Word and element locating data:
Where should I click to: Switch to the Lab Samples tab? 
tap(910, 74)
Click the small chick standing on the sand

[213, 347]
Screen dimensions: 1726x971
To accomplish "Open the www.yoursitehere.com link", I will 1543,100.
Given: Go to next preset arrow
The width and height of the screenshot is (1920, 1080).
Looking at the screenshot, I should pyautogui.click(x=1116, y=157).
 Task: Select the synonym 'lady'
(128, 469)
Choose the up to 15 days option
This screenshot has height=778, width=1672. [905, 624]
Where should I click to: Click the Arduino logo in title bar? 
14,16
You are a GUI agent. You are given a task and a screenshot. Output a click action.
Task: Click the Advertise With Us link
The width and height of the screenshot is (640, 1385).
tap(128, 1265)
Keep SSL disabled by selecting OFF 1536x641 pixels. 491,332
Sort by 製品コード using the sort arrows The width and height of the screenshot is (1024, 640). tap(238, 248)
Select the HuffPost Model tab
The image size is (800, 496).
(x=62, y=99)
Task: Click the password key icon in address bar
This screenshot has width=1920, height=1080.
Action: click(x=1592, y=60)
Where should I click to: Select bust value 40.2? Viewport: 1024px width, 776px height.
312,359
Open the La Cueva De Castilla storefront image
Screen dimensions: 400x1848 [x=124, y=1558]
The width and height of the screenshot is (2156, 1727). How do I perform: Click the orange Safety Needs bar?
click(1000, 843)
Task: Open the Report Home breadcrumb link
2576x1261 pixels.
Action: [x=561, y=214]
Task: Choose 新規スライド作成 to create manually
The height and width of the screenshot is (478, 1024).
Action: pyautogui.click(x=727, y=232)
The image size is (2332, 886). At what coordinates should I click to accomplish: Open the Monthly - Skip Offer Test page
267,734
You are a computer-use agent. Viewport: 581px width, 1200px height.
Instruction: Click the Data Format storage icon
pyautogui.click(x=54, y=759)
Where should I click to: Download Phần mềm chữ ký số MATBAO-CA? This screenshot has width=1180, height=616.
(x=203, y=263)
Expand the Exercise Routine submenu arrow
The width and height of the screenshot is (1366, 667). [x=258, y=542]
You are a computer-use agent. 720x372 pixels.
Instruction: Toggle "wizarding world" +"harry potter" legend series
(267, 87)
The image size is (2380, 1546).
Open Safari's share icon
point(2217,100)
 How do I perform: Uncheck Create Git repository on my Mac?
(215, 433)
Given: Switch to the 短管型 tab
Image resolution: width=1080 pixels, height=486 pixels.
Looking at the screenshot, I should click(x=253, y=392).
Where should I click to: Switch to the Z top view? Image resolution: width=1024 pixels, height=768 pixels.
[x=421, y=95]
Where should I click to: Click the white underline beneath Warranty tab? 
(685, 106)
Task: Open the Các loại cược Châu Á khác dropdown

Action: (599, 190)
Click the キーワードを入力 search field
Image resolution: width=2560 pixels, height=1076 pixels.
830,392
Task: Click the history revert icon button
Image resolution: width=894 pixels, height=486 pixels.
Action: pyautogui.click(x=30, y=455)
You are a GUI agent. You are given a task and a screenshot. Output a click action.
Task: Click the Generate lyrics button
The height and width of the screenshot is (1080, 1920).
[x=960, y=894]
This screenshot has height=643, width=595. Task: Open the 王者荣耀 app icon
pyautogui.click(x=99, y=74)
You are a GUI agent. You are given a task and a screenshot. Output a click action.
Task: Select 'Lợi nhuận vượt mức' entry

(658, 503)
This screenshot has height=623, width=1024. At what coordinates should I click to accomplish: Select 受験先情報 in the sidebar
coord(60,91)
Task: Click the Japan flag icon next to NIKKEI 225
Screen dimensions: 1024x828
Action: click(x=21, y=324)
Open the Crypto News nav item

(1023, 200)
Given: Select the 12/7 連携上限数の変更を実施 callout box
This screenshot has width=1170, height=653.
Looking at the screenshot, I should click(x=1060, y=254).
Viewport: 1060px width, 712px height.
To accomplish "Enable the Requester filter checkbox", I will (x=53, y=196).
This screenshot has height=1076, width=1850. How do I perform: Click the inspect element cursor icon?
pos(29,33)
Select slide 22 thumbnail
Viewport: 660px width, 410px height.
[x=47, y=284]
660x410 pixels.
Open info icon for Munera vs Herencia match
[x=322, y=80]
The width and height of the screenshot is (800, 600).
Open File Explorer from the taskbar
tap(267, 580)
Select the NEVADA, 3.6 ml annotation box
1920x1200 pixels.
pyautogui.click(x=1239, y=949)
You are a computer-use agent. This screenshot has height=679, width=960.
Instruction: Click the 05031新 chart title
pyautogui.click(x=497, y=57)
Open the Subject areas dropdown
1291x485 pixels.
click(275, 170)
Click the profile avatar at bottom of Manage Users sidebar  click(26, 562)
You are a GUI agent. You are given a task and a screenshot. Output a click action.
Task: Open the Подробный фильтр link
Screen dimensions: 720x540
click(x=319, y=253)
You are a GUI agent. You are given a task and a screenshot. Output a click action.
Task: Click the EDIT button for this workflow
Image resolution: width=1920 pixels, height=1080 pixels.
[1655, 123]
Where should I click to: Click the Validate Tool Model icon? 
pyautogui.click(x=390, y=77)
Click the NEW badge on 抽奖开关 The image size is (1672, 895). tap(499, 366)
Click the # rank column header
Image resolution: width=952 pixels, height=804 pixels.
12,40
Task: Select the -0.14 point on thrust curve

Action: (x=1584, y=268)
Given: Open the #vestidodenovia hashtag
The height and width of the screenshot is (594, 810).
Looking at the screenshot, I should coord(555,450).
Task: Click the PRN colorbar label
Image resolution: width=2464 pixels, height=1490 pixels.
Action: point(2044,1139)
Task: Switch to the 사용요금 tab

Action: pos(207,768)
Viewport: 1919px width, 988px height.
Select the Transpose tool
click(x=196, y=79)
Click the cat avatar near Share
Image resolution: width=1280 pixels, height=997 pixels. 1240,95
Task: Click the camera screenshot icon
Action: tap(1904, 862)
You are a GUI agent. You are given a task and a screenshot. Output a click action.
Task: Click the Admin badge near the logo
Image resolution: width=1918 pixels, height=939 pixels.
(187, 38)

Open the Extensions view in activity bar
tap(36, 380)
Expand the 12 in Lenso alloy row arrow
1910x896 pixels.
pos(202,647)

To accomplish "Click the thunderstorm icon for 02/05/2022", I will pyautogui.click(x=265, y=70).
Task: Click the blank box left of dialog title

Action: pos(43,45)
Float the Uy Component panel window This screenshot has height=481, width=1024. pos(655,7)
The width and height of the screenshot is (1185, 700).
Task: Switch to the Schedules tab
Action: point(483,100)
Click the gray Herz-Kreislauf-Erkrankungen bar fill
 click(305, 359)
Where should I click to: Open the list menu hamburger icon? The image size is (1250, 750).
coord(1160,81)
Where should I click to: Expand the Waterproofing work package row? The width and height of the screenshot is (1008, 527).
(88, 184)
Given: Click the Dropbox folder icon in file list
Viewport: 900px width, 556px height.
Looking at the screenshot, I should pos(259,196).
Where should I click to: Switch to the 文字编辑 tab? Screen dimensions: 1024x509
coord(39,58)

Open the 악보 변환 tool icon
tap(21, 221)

PROBLEM: Please write out every entry above word for word.

SOLVED PROBLEM:
Where should I click to: Switch to the Lab Samples tab? 
tap(910, 74)
Click the small chick standing on the sand

[213, 347]
Screen dimensions: 1726x971
To accomplish "Open the www.yoursitehere.com link", I will 1543,100.
Given: Go to next preset arrow
The width and height of the screenshot is (1920, 1080).
Looking at the screenshot, I should pyautogui.click(x=1116, y=157).
 Task: Select the synonym 'lady'
(128, 469)
Choose the up to 15 days option
This screenshot has height=778, width=1672. [905, 624]
Where should I click to: Click the Arduino logo in title bar? 
14,16
You are a GUI agent. You are given a task and a screenshot. Output a click action.
Task: Click the Advertise With Us link
The width and height of the screenshot is (640, 1385).
tap(128, 1265)
Keep SSL disabled by selecting OFF 1536x641 pixels. 491,332
Sort by 製品コード using the sort arrows The width and height of the screenshot is (1024, 640). tap(238, 248)
Select the HuffPost Model tab
The image size is (800, 496).
(x=62, y=99)
Task: Click the password key icon in address bar
This screenshot has width=1920, height=1080.
Action: click(x=1592, y=60)
Where should I click to: Select bust value 40.2? Viewport: 1024px width, 776px height.
312,359
Open the La Cueva De Castilla storefront image
Screen dimensions: 400x1848 [x=124, y=1558]
The width and height of the screenshot is (2156, 1727). How do I perform: Click the orange Safety Needs bar?
click(1000, 843)
Task: Open the Report Home breadcrumb link
2576x1261 pixels.
Action: [x=561, y=214]
Task: Choose 新規スライド作成 to create manually
The height and width of the screenshot is (478, 1024).
Action: pyautogui.click(x=727, y=232)
The image size is (2332, 886). At what coordinates should I click to accomplish: Open the Monthly - Skip Offer Test page
267,734
You are a computer-use agent. Viewport: 581px width, 1200px height.
Instruction: Click the Data Format storage icon
pyautogui.click(x=54, y=759)
Where should I click to: Download Phần mềm chữ ký số MATBAO-CA? This screenshot has width=1180, height=616.
(x=203, y=263)
Expand the Exercise Routine submenu arrow
The width and height of the screenshot is (1366, 667). [x=258, y=542]
You are a computer-use agent. 720x372 pixels.
Instruction: Toggle "wizarding world" +"harry potter" legend series
(267, 87)
The image size is (2380, 1546).
Open Safari's share icon
point(2217,100)
 How do I perform: Uncheck Create Git repository on my Mac?
(215, 433)
Given: Switch to the 短管型 tab
Image resolution: width=1080 pixels, height=486 pixels.
Looking at the screenshot, I should click(x=253, y=392).
Where should I click to: Switch to the Z top view? Image resolution: width=1024 pixels, height=768 pixels.
[x=421, y=95]
Where should I click to: Click the white underline beneath Warranty tab? 
(685, 106)
Task: Open the Các loại cược Châu Á khác dropdown

Action: (599, 190)
Click the キーワードを入力 search field
Image resolution: width=2560 pixels, height=1076 pixels.
830,392
Task: Click the history revert icon button
Image resolution: width=894 pixels, height=486 pixels.
Action: pyautogui.click(x=30, y=455)
You are a GUI agent. You are given a task and a screenshot. Output a click action.
Task: Click the Generate lyrics button
The height and width of the screenshot is (1080, 1920).
[x=960, y=894]
This screenshot has height=643, width=595. Task: Open the 王者荣耀 app icon
pyautogui.click(x=99, y=74)
You are a GUI agent. You are given a task and a screenshot. Output a click action.
Task: Select 'Lợi nhuận vượt mức' entry

(658, 503)
This screenshot has height=623, width=1024. At what coordinates should I click to accomplish: Select 受験先情報 in the sidebar
coord(60,91)
Task: Click the Japan flag icon next to NIKKEI 225
Screen dimensions: 1024x828
Action: click(x=21, y=324)
Open the Crypto News nav item

(1023, 200)
Given: Select the 12/7 連携上限数の変更を実施 callout box
This screenshot has width=1170, height=653.
Looking at the screenshot, I should click(x=1060, y=254).
Viewport: 1060px width, 712px height.
To accomplish "Enable the Requester filter checkbox", I will (x=53, y=196).
This screenshot has height=1076, width=1850. How do I perform: Click the inspect element cursor icon?
pos(29,33)
Select slide 22 thumbnail
Viewport: 660px width, 410px height.
[x=47, y=284]
660x410 pixels.
Open info icon for Munera vs Herencia match
[x=322, y=80]
The width and height of the screenshot is (800, 600).
Open File Explorer from the taskbar
tap(267, 580)
Select the NEVADA, 3.6 ml annotation box
1920x1200 pixels.
pyautogui.click(x=1239, y=949)
You are a computer-use agent. This screenshot has height=679, width=960.
Instruction: Click the 05031新 chart title
pyautogui.click(x=497, y=57)
Open the Subject areas dropdown
1291x485 pixels.
click(275, 170)
Click the profile avatar at bottom of Manage Users sidebar  click(26, 562)
You are a GUI agent. You are given a task and a screenshot. Output a click action.
Task: Open the Подробный фильтр link
Screen dimensions: 720x540
click(x=319, y=253)
You are a GUI agent. You are given a task and a screenshot. Output a click action.
Task: Click the EDIT button for this workflow
Image resolution: width=1920 pixels, height=1080 pixels.
[1655, 123]
Where should I click to: Click the Validate Tool Model icon? 
pyautogui.click(x=390, y=77)
Click the NEW badge on 抽奖开关 The image size is (1672, 895). tap(499, 366)
Click the # rank column header
Image resolution: width=952 pixels, height=804 pixels.
12,40
Task: Select the -0.14 point on thrust curve

Action: (x=1584, y=268)
Given: Open the #vestidodenovia hashtag
The height and width of the screenshot is (594, 810).
Looking at the screenshot, I should coord(555,450).
Task: Click the PRN colorbar label
Image resolution: width=2464 pixels, height=1490 pixels.
Action: point(2044,1139)
Task: Switch to the 사용요금 tab

Action: pos(207,768)
Viewport: 1919px width, 988px height.
Select the Transpose tool
click(x=196, y=79)
Click the cat avatar near Share
Image resolution: width=1280 pixels, height=997 pixels. 1240,95
Task: Click the camera screenshot icon
Action: tap(1904, 862)
You are a GUI agent. You are given a task and a screenshot. Output a click action.
Task: Click the Admin badge near the logo
Image resolution: width=1918 pixels, height=939 pixels.
(187, 38)

Open the Extensions view in activity bar
tap(36, 380)
Expand the 12 in Lenso alloy row arrow
1910x896 pixels.
pos(202,647)

To accomplish "Click the thunderstorm icon for 02/05/2022", I will pyautogui.click(x=265, y=70).
Task: Click the blank box left of dialog title

Action: pos(43,45)
Float the Uy Component panel window This screenshot has height=481, width=1024. pos(655,7)
The width and height of the screenshot is (1185, 700).
Task: Switch to the Schedules tab
Action: point(483,100)
Click the gray Herz-Kreislauf-Erkrankungen bar fill
 click(305, 359)
Where should I click to: Open the list menu hamburger icon? The image size is (1250, 750).
coord(1160,81)
Where should I click to: Expand the Waterproofing work package row? The width and height of the screenshot is (1008, 527).
(88, 184)
Given: Click the Dropbox folder icon in file list
Viewport: 900px width, 556px height.
Looking at the screenshot, I should pos(259,196).
Where should I click to: Switch to the 文字编辑 tab? Screen dimensions: 1024x509
coord(39,58)

Open the 악보 변환 tool icon
tap(21, 221)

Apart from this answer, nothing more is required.